**ACTIONS TO TAKE**
**a)** In the budget commentary, how many times does the writer say they have been to the Alfred Hospital?
**b)** List every organization the budget commentary names.
**c)** Rewrite the budget commentary from "It looks as" to "on the government.", with "debt" replaced by "deficit".

It looks as if at long last we have a government that is prepared to make some hard and unpopular, but necessary, decisions in the national interest. The budget contains some pretty serious cuts to government spending, but they will help us get the debt down and restore our finances. It also takes a few tentative steps towards making people rely on themselves and not on the government.

 

For that, I give the budget full marks. But as I said last week, the real test will be whether the government will hold the line when the sustained attacks come, armed, as they will be, with the compulsory pathos and hard luck stories. If the government backs down on a single proposal, it will only encourage more special pleading for compromise and the whole public presentation of the case for stringency will collapse.

 

There were certainly parts of the budget that are tough on individuals. But, to be frank, I cannot see what all the fuss is about. Looking at the cuts and reforms in detail, what strikes me is not that they are harsh, but how governments could have been so extravagant in the past and allowed our social services and the vast range of so called initiatives to get so out of control. For instance, I have always thought it was absurd that I could go to the doctor and be treated virtually free of charge when I could easily afford to pay for the treatment myself. I have also thought it absurd that I could go to the Alfred Hospital as I have done twice, be set upon by five or six doctors and subjected to every test known to mankind (all of which showed there was nothing wrong with me) and get it all completely free; I should have been charged at least something and a modest co-payment is not going to hurt anyone. The tightening up of eligibility for most pensions and social service benefits is well overdue. A lot of foreign aid is such a waste that no one will suffer except the kleptomaniacs who help themselves to a lot of it and the administrators who go through a fair slice of the rest. And what a terrible blow it is to put some restraints on the ABC and SBS by way of an efficiency dividend. There is also a very easy reply to the complaint that the ABC has lost its overseas TV arm: they have got what they deserved all along, since the day they tried to manipulate the tender process.

**DATA TO EXAMINE**
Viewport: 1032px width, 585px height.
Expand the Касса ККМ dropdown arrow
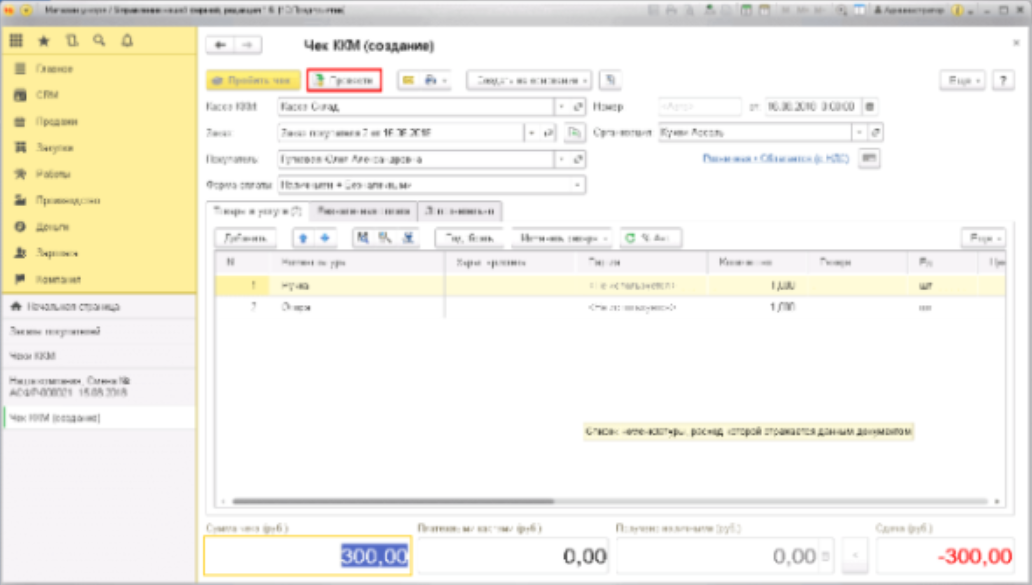tap(562, 106)
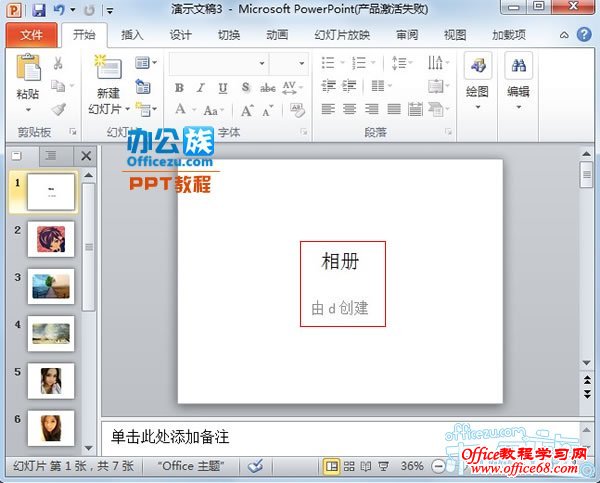Click the Save icon in quick access toolbar
This screenshot has height=483, width=600.
point(39,10)
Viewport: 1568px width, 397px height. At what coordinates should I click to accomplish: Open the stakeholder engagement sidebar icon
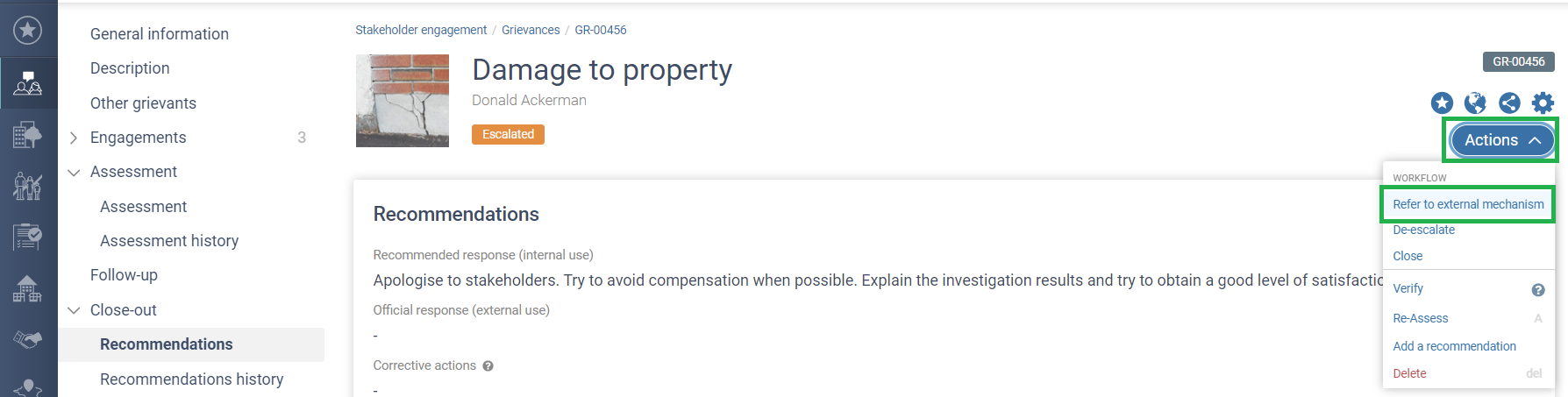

**SOLVED PROBLEMS**
**a)** Twice.

**b)** The Alfred Hospital, the ABC, and the SBS.

**c)**
It looks as if at long last we have a government that is prepared to make some hard and unpopular, but necessary, decisions in the national interest. The budget contains some pretty serious cuts to government spending, but they will help us get the deficit down and restore our finances. It also takes a few tentative steps towards making people rely on themselves and not on the government.